Провинция выступает как символическое место, в котором обсуждаются основные российские культурные мифы и, что особенно важно, формулируется национальная идея. Постсоветская концентрация внимания на провинции схожа с пассеизмом прошлого века; однако у нее имеется дополнительный стимул: остро осознаваемая потребность переопределить русскую культуру как самодостаточную, с собственной динамикой «центр – периферия» взамен противостояния «Россия – Запад», в рамках которого Россия оказывалась в слишком невыгодном положении. Таким образом, эти две основные бинарные оппозиции русской культуры – «провинция – столица» и «Россия – Запад» – сливаются в тернарную структуру, в которой российская столица располагается между Западом и российской провинцией. Если по отношению к Европе Россия представляет собой отсталую провинцию, то с противоположной точки зрения Москва является центром по отношению к собственным нестоличным территориям, культурно и административно подчиненным ей. Разделение на столицу и провинциальные территории в русской культуре создает внутринациональную параллель транснациональной модели «Россия – Запад». В обоих случаях оказываются задействованы культурные мифы; однако возникающие в результате отношения позволяют вывести дискурс национальной идентичности за пределы жестких рамок оппозиции Россия – Запад и попытаться разработать альтернативную, неконфликтную концепцию национальной идентичности. Для этой цели в качестве эталонной модели должна служить не бинарная система «Россия – Запад», а тернарная «провинция – столица – Запад».

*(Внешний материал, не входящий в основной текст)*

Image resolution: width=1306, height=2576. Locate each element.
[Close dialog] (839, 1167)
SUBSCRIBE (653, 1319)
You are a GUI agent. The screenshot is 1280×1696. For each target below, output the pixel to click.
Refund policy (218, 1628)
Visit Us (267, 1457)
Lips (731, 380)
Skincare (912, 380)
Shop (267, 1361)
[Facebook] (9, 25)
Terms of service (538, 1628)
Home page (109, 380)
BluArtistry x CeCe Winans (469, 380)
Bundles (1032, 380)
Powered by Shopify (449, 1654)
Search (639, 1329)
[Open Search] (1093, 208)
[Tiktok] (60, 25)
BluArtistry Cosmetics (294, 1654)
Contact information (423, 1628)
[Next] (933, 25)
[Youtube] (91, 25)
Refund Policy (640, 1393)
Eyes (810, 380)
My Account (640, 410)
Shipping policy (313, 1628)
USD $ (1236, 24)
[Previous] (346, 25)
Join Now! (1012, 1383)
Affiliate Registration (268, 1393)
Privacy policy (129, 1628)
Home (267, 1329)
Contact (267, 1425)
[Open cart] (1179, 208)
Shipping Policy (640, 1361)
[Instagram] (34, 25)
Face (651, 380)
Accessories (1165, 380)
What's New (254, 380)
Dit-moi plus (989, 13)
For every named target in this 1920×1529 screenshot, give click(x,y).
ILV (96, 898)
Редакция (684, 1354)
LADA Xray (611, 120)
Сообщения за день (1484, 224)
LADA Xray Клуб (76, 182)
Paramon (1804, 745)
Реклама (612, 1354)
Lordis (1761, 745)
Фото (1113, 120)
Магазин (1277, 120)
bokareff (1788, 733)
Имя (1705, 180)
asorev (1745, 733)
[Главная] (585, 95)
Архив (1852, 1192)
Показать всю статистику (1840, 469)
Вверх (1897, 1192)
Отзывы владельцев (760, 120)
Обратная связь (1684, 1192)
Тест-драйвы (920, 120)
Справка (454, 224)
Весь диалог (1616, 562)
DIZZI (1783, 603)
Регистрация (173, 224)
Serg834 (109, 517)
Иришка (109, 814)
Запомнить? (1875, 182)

В той или иной степени тернарная модель прослеживается в многочисленных литературных текстах XIX века, включая те, что традиционно рассматривались как развивающие бинарную модель столицы и провинции. У Гоголя провинция тщится подражать столице, которая, в свою очередь, создавая ряд плохих копий, подражает Европе. В «Анне Карениной» Толстого символический ряд: усадьба Левина – Москва – Петербург – «английское имение» Вронского, – представляет собой последовательный переход от позитивного к негативному. Достоевский в «Бесах», как показывает Энн Лонсбери, помещает Россию «в позицию провинции по отношению к европейской культуре, иллюстрируя это тем, как радикалы слепо и целиком принимают все импортированные идеи» [Lounsbery 2007: 213]. То, что действие романа происходит в провинциальном городе, подчеркивает удаленность от «источника» и, следовательно, вторичность радикальных идей русских революционеров. То, что жители провинциального городка более подвержены влиянию идей, исходящих из центра, как российского, так и зарубежного, обнажает природу этой зависимости: восприятие провинции как места, куда цель, смысл и полнота жизни могут прийти только извне. Это подчеркивает опасность российского провинциального мышления, комплекса неполноценности, от которого всего один шаг до слепого следования «бесовским» западным идеям.

В провинциальной повести середины и конца XIX века, где провинциальность составляет саму основу сюжета, хотя и ограниченного условностями жанра и уже устоявшимся литературным образом провинции, главный герой, прибывший из центра, зачастую выделяется не только внешним столичным лоском, но также и европейскими манерами и вкусами. Так, в «Наденьке» Марии Жуковой (1853) Леметьев возвращается в родной город из столицы в качестве «петербургского гостя». Уже сама эта «столичность» создает дистанцию между Леметьевым и жителями провинциального города; однако англофильские наклонности придают ему «удвоенную» столичность, или «суперстоличность», по определению Ирины Савкиной [Савкина 1998], достигнутую за счет добавления европейского элемента. Эта «суперстоличность» была бы излишней, если бы не соответствовала логике тернарной модели «провинция – столица – Европа», в которой столица сама по себе не способна обеспечить значительность и центральную роль героя.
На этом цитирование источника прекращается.